_Exercise set:_
- a) Answer these questions from the article on Nomic Embed:
(i) What context length does Nomic Embed provide?
(ii) What name is given to the BERT model trained at the start of development?
(iii) Which three benchmarks are cited as validating Nomic Embed's performance?
- b) Reproduce verbatim the portion of the article on Nomic Embed starting with "A testament to" and going on through "long context tasks.".
Extracted text START
Nomic AI unveils the Nomic Embed, an open-source, auditable, and high-performing text embedding model with an extended context length. The release addresses the restricted openness and auditability of pre-existing models such as the OpenAI’s text-embedding-ada-002. Nomic Embed incorporates a multi-stage training pipeline based on contrastive learning and provides an 8192 context length, ensuring reproducibility and transparency.
Present long-context text embedding models, while state-of-the-art, suffer due to their closed-source nature and inaccessibility of training data for auditing purposes. The Nomic Embed aims to solve these problems by offering an open-source, auditable, and efficient text embedding model.
The model development process begins with training a BERT model with a 2048-token context length, known as nomic-bert-2048. The training is inspired by MosaicBERT and includes rotary position embeddings, SwiGLU activations, deep speed and FlashAttention, BF16 precision, a large vocabulary, and a batch size of 4096. The model is further contrastively trained with roughly 235M text pairs, supporting high-quality labelled datasets and hard-example mining.
The optimal performance of Nomic Embed is validated by benchmarks such as the Massive Text Embedding Benchmark (MTEB), LoCo Benchmark, and the Jina Long Context Benchmark. Nomic Embed not only surpasses closed-source models like OpenAI’s text-embedding-ada-002, but also trumps other open-source models in many standards.
A testament to Nomic AI’s commitment to openness in AI development is the release of model weights, training code, and curated data. The emphasis on transparency and reproducibility further solidify the model’s credibility. Nomic Embed’s performance in long-context tasks and the promotion for improved evaluation paradigms highlight its potential to advance the field of text embeddings. This development confirms Nomic Embed’s superiority over OpenAI Ada-002 and Text-Embedding-3-Small in both short and long context tasks.
Extracted text END
Supplied information START
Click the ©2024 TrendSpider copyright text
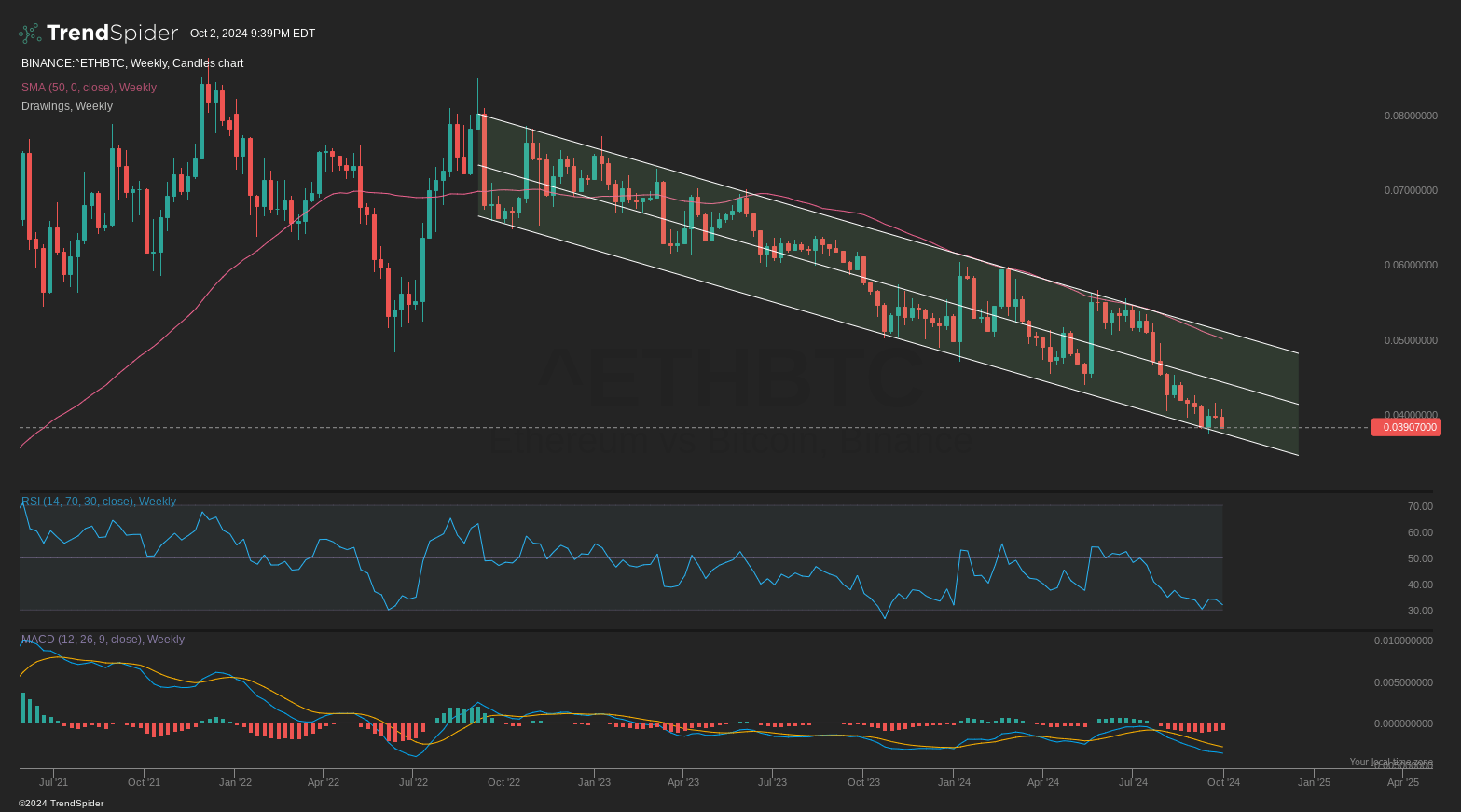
Supplied information END
_Solution list:_
- a)
(i) 8192
(ii) nomic-bert-2048
(iii) The Massive Text Embedding Benchmark (MTEB), the LoCo Benchmark, and the Jina Long Context Benchmark

- b)
A testament to Nomic AI’s commitment to openness in AI development is the release of model weights, training code, and curated data. The emphasis on transparency and reproducibility further solidify the model’s credibility. Nomic Embed’s performance in long-context tasks and the promotion for improved evaluation paradigms highlight its potential to advance the field of text embeddings. This development confirms Nomic Embed’s superiority over OpenAI Ada-002 and Text-Embedding-3-Small in both short and long context tasks.